Não se adotam avós

picture (12)Não sei de quem se lembra de Giorgio Angelozzi, um italiano de Tívoli. Com 80 anos, viúvo, aposentado como professor, ele espalhou pelo mundo que desejava ser adotado por alguma família sem avô. E até pagaria pela adoção, garantindo ser, ainda, “socialmente útil”. Diante do fato, lembro-me ter perguntado a mim mesmo porque alguém, aos 80 anos, ainda insistia em ser útil socialmente. Mas não tenho 80 anos e nem penso em utilidade, a não ser a de velho contador de histórias.

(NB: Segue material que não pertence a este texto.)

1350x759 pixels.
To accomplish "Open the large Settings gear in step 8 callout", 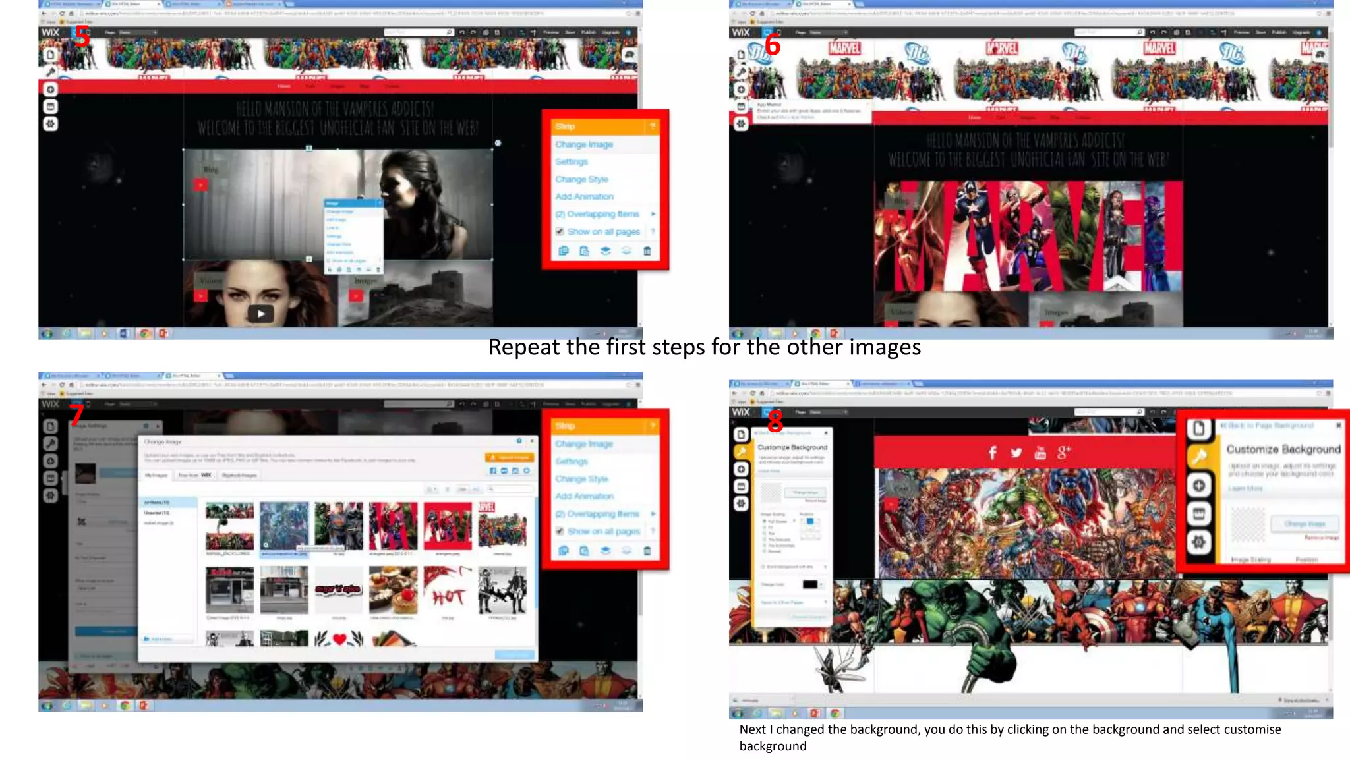I will tap(1199, 542).
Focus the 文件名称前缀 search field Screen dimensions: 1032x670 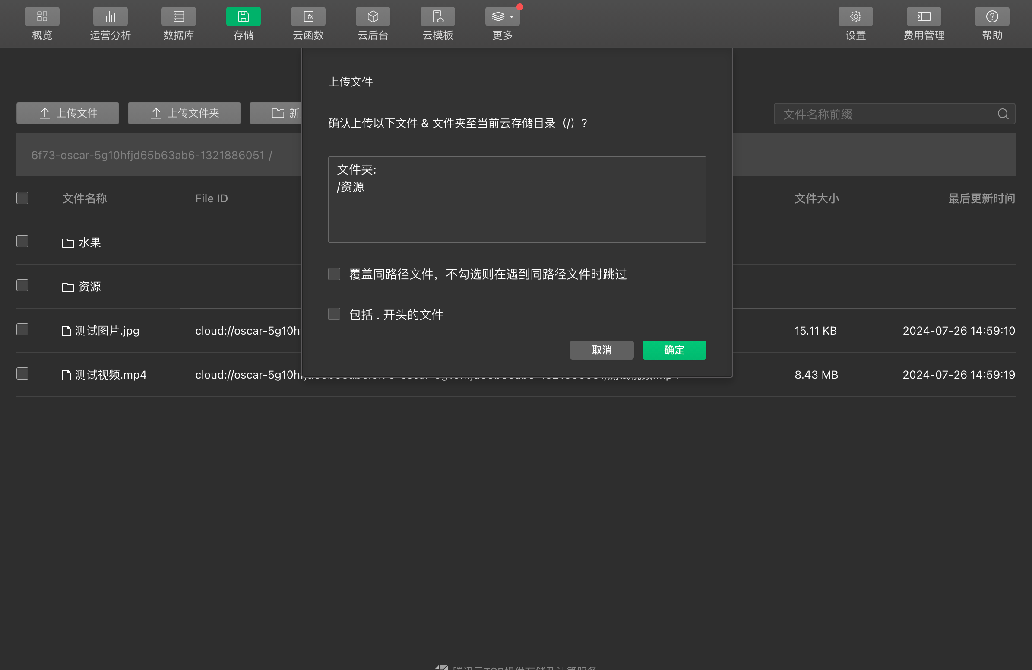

Em situações assim, sempre me lembro da figura plácida e imóvel do Buda e daqueles três macaquinhos da sabedoria oriental: não ver, não falar, não ouvir. Meu sonho é imitá-los, pois E sem qualquer, sem nenhuma, sem uma única sequer utilidade para quem quer que seja. Pois, tem utilidade aquilo que é para se usar.

Pensei demais nisso e descobri ter sido útil demais a vida toda. Para muita gente. Para os outros. E, agora, desejo a inutilidade diante das pessoas para tentar ficar comigo mesmo pelo menos por algum tempo da vida. Quero viver a experiência de gostar de mim primeiro. E com inveja de velhos africanos cujas tribos os levam para o alto das montanhas onde, em cavernas confortáveis, lá ficam eles olhando e ouvindo os sinais da vida e do mundo: nuvens e passarinhos dos céus, o dia luscofuscando em mistérios de entardecer, cores de cada amanhecer, transparências dos pingos de chuva, cricrilares de grilos, cucuricares de galos, zumbidos de abelhas, piares de coruja e até zunidos de mosquitos.

Em cada som, há mensagens. Em cada visão, avisos. Assim, vendo e ouvindo coisas, os velhos põem-se em contemplação, à espera de que os moços lhes perguntem coisas de saber. Como os velhos áugures ou agoureiros romanos, lá ficam eles à disposição para revelar os bons ou os maus augúrios, agouros anunciados pelos vôos e cantos das aves.

E são tidos por bruxos, mágicos, feiticeiros. E, no entanto, são apenas vividos. Capazes de contar, contam por já terem visto e ouvido. Contando, chegam até a adivinhar o que poderá ocorrer. Adivinhando, previnem. Quando acontece, passam por maus agoureiros, invocadores da má sorte. A simples cena de uma criança subindo na cadeira é bastante para ilustrar. “Você vai cair.” – fala o velho. “Não vou.” – desafia a criança. Então, cai.

Tudo de que idosos e vividos – e me incluo entre eles – podem dispor é de alguma experiência de vida. Só. E, no entanto, a experiência de viver não serve nem mesmo para quem já a tem. Ora, que diabos iria, por exemplo, lá, eu, fazer com minha experiência de militância político-ideológica-partidária? Serve-me, apenas, para não ser militante de mais nada. Em mais nada.

Não sou velho tolo para dizer, a um jovem idealista, ser impossível construir o mundo idealizado. Que moço acreditaria? Graças aos céus, a juventude é surda. Sem ouvir, vai em busca de viver seus sonhos, acreditando neles. O inventor de todas essas coisas – de céus, terras, mares, bichos – soube fazer as coisas: se jovem ouvisse o realismo da experiência dos velhos, o mundo seria desinteressante.

Ainda agora, quero aquilo que o italiano de Tívoli recusou: não ter qualquer utilidade para ninguém, ficar quietinho no meu canto, ter todas as horas do dia para mim, apenas para mim e minha sociedade dos poetas e músicos e pensadores mortos. Ora, é Primavera anunciada. Já ouvi zumbido de abelha, já vi borboletas misturando-se às flores, vejo gatos e cães no cio, é o mundo no cio. Insisto na sagração pessoal à Primavera. E consagração. Bom dia. (Ilustração: Araken Martins, em esboço de Pacheco Ferraz.)